● **Instructions for the task**
In the records below, reproduce exactly the lines from the one containing "Image resolution: width=635" through the one containing "Select the Channel 7 box", both included, and omit the pictures.

● **Material for this task**
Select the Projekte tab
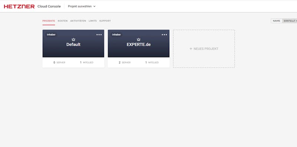The height and width of the screenshot is (147, 297). pyautogui.click(x=49, y=21)
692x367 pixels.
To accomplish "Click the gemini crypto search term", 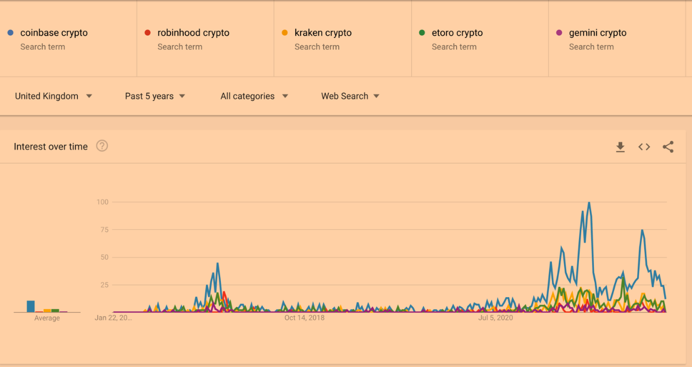I will pyautogui.click(x=597, y=33).
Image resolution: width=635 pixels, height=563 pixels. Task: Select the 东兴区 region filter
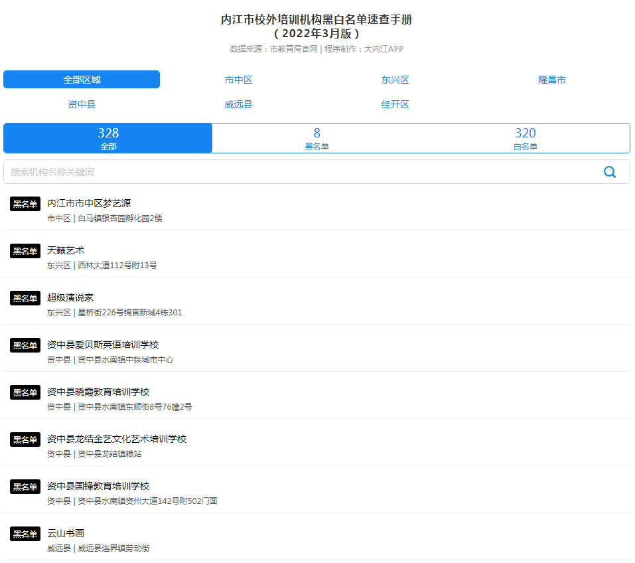395,79
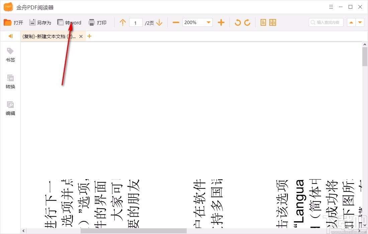Rotate the page counterclockwise
This screenshot has height=234, width=368.
point(238,22)
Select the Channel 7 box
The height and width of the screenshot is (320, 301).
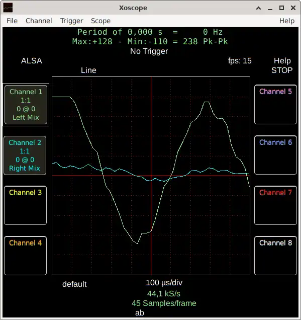coord(275,205)
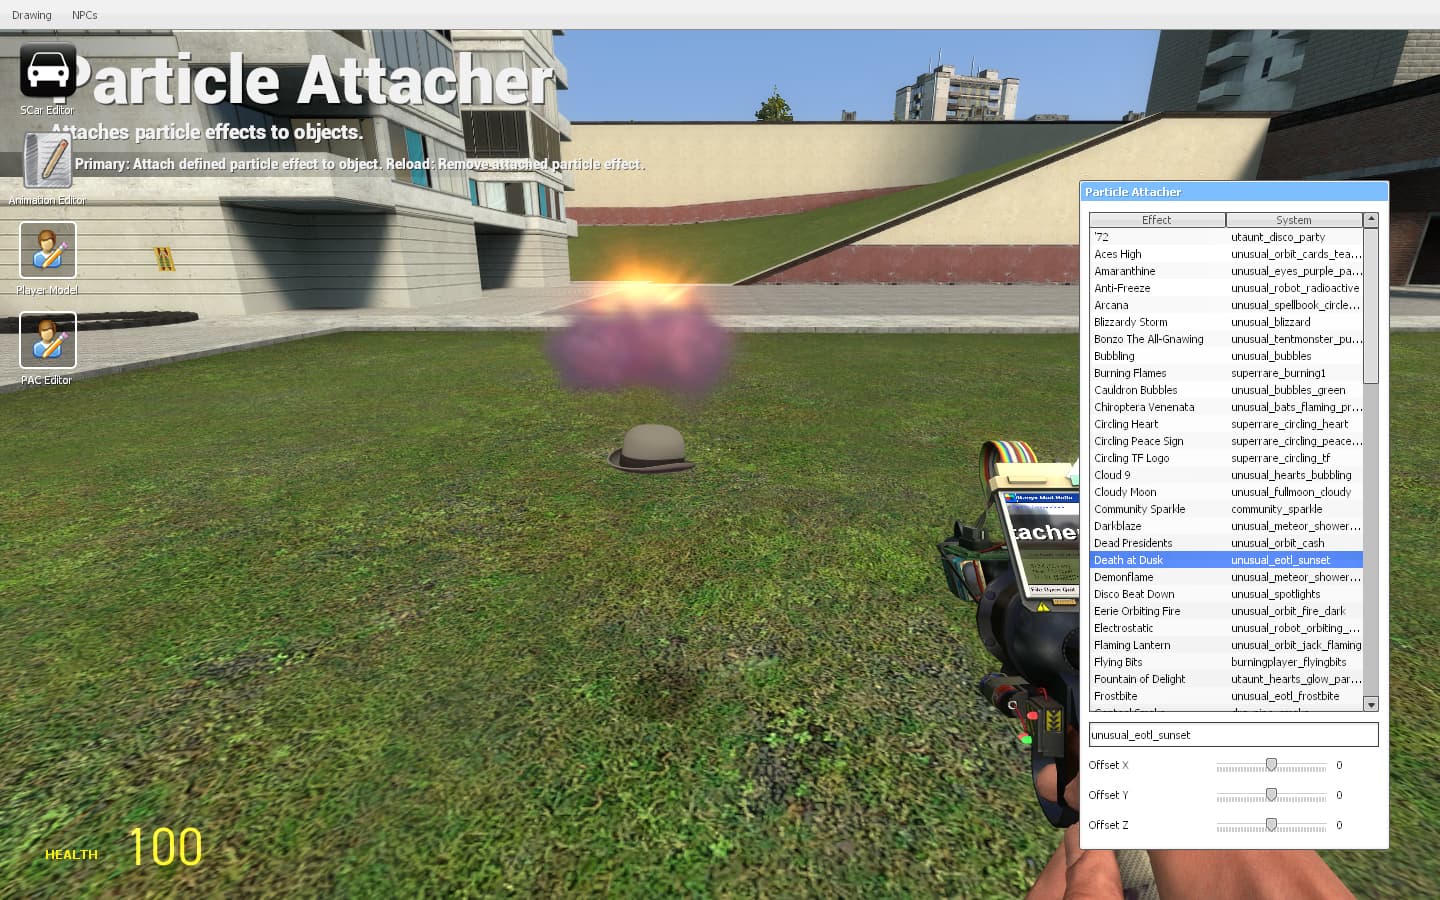Click the particle name text field
The height and width of the screenshot is (900, 1440).
click(x=1233, y=735)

● **Answer box**
Image resolution: width=635 pixels, height=563 pixels. Task: Select the 东兴区 region filter
395,79
Rotate the page counterclockwise
This screenshot has height=234, width=368.
point(238,22)
Select the Channel 7 box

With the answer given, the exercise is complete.